Kebebasannya menjadi “freiheitzumtode, kebebasan-menuju-kematian.” Dengan rumusan perspektif Heidegger menuju akhir kehidupan (eskaton), maka hidup akan dihayati dengan intensif dan ekstensif, dalam arti hidup yang tidak dilihat nilainya dari panjangnya umur melainkan dari makna yang dihayatinya. 
Menurut Heidegger, kematian dapat mendidik manusia. Bukan kematian itu sendiri, juga bukan kesadaran bahwa sesuadah mati masih terus ada/hidup. Yang mendidik manusia adalah kondisi “kemungkinan akan datangnya maut” yang disadari manusia. Persis apa yang diujarkan oleh Buddha tentang marananussati, perenungan kematian.  

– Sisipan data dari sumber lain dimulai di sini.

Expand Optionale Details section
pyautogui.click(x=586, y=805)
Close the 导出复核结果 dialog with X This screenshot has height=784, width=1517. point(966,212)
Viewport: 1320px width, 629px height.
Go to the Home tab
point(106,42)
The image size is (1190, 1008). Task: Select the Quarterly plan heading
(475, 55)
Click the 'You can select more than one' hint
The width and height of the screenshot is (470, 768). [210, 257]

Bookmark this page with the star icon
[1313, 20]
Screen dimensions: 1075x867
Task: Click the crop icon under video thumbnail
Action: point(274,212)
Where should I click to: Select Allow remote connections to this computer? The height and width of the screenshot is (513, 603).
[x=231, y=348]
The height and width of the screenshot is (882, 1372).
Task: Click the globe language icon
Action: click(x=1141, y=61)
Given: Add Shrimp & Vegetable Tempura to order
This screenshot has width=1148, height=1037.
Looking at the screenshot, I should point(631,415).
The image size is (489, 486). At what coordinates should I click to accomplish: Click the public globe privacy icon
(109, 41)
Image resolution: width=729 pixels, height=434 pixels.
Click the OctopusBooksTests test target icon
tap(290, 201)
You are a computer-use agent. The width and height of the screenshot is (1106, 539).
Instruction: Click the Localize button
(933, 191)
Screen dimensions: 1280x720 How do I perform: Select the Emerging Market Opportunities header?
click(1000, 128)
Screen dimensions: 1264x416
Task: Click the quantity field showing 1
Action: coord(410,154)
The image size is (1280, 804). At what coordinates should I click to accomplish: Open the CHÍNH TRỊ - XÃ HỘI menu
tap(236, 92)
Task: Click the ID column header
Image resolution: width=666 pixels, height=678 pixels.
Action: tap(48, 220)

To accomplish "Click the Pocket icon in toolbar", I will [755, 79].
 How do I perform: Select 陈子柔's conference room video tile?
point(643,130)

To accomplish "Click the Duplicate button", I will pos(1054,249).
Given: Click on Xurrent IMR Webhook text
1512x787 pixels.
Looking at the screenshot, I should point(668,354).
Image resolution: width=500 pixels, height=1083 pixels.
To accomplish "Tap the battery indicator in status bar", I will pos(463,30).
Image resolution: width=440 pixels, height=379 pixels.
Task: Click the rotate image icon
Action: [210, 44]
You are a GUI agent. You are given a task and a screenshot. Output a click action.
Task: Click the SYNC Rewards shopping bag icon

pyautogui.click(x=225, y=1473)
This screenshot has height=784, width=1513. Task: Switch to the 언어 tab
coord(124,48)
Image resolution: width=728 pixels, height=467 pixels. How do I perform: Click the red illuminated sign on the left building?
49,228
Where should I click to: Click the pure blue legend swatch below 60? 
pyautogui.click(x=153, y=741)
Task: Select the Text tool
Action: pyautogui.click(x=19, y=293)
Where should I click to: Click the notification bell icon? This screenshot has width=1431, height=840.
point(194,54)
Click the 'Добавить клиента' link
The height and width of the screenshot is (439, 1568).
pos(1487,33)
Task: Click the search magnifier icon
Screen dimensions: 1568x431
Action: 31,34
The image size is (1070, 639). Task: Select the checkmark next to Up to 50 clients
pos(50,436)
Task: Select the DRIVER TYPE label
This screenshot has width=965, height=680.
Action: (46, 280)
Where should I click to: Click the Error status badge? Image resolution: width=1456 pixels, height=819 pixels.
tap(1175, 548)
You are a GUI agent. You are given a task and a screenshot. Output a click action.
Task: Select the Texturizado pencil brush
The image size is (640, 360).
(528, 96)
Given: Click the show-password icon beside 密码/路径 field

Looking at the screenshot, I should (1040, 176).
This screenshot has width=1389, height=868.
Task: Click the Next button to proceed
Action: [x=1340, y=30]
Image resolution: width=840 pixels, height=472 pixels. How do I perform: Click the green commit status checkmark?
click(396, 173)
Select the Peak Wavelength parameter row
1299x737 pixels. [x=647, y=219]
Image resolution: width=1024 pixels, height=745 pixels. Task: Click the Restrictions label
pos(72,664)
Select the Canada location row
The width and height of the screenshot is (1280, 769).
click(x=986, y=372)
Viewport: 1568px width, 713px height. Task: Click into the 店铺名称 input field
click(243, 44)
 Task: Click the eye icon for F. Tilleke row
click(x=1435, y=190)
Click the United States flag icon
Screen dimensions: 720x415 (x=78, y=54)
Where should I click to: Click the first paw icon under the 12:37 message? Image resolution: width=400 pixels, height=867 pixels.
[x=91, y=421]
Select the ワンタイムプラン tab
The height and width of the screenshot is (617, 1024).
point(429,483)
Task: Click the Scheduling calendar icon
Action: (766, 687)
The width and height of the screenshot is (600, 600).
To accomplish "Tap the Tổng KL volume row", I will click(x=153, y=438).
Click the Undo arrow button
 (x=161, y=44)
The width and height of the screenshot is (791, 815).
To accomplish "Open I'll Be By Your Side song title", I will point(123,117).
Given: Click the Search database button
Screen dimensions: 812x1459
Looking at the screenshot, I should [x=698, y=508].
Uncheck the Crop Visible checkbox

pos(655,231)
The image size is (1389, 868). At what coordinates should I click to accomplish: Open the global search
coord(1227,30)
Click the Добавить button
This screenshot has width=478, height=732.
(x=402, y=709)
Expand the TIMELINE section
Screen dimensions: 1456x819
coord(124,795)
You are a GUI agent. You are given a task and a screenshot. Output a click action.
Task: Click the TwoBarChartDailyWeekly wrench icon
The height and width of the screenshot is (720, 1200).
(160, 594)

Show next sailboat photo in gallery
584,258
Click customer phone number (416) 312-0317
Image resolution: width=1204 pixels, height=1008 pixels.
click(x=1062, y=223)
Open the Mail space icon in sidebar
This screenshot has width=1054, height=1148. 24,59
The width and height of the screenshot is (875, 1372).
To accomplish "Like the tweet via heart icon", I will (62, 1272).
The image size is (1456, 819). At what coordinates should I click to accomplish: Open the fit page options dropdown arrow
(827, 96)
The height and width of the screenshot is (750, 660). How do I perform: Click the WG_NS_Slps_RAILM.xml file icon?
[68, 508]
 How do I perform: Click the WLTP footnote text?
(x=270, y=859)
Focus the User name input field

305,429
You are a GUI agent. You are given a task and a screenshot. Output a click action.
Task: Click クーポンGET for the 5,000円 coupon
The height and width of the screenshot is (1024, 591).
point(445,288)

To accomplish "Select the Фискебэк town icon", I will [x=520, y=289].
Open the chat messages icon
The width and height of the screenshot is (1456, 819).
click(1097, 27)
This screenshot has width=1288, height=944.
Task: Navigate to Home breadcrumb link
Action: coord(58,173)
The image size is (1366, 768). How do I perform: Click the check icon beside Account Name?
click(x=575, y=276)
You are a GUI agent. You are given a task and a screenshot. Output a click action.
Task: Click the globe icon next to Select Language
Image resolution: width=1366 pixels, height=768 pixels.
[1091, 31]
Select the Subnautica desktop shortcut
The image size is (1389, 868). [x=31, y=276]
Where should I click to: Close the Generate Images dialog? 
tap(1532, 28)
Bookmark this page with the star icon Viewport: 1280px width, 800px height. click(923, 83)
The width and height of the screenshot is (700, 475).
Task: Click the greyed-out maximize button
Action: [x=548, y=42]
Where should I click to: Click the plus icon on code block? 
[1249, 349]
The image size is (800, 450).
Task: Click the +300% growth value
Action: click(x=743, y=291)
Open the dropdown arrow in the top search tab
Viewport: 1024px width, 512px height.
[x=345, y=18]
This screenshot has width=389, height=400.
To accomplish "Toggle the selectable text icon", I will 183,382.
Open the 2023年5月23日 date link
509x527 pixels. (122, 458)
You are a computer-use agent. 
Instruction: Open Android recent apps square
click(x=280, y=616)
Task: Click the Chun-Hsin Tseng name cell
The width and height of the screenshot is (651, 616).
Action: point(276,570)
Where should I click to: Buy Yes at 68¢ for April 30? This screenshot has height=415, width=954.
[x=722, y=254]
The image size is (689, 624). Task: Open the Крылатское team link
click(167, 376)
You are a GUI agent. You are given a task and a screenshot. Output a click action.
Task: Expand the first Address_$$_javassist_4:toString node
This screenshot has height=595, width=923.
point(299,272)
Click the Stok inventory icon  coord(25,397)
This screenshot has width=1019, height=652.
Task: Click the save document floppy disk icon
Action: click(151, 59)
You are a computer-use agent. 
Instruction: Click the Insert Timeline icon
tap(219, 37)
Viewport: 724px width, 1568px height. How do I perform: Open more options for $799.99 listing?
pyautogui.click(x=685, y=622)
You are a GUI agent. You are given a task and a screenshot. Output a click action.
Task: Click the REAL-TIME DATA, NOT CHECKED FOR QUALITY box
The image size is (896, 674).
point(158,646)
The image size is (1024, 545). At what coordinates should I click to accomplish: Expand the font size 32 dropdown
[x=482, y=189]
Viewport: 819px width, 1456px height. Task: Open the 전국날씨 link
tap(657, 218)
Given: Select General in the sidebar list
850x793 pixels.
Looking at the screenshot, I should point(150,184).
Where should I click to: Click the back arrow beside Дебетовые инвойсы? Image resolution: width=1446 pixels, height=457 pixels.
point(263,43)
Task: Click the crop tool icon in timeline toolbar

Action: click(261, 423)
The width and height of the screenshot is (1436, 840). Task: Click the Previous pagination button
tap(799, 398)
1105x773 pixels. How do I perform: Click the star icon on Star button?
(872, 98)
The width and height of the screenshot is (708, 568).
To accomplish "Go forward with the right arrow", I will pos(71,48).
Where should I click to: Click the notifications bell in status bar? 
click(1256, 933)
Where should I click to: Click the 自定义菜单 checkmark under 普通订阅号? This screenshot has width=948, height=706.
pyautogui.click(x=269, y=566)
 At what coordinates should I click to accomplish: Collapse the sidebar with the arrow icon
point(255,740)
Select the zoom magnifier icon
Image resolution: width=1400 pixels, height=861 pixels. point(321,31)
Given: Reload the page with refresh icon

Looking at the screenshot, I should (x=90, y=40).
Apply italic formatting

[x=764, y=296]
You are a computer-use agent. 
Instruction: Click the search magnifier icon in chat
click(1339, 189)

Perenungan kematian memiliki nilai kebaikan dan manfaat, karena dengan perenungan atau kesadaran akan kematian ini akan dimungkinkan manusia menjalani hidupnya dengan intensif dan ekstensif dalam sejumlah kebaikan-kebaikan. Kematian juga memiliki nilai edukatif tentang makna kepemilikan.
Pengikut Marxisme, Roger Garaudy (1913-2012), seorang ahli filsafat Prancis, mengungkapkan bahwa kematian mengajarkan bahwa sebenarnya dalam hidup, manusia tidak pernah sepenuhnya “memiliki” sesuatu karena kematian menghapus segala kepemilikan personal dan segala milik pribadi. Marxisme memang mengajarkan tiada kepemilikkan pribadi.
 
Mati Sajening Hurip
Ada kebijaksanaan Jawa tentang kematian. Seperti misalnya yang tercermin dalam Syaikh Siti Jenar. Tokoh Wali ini memandang kehidupan manusia di dunia ini disebutnya sebagai kematian. Sebaliknya, apa yang disebut umum sebagai kematian justru dia sebut sebagai awal dari kehidupan yang hakiki dan abadi (Wikipedia.org). 
Menurut pandangan Syaikh Siti Jenar (1426-1517), “Dunia ini adalah alam kematian.” Dunia adalah alam kubur dan raga adalah sebuah terali besi yang menahan jiwa berada di dunia dan merasakan kesusahan di dunia, seperti haus, lapar, dan kesedihan. Hakikat hidup adalah ketika kekal selamanya dan tak tertimpa kematian. Ketika manusia lahir, dia sebenarnya lahir untuk menuju kematian. Dunia bukan jalan hidup, tetapi jalan menuju kematian. Hidup yang sebenarnya adalah tanpa raga, telanjang dalam wujud frekuensi murni (henkykuntarto.wordpress.com). 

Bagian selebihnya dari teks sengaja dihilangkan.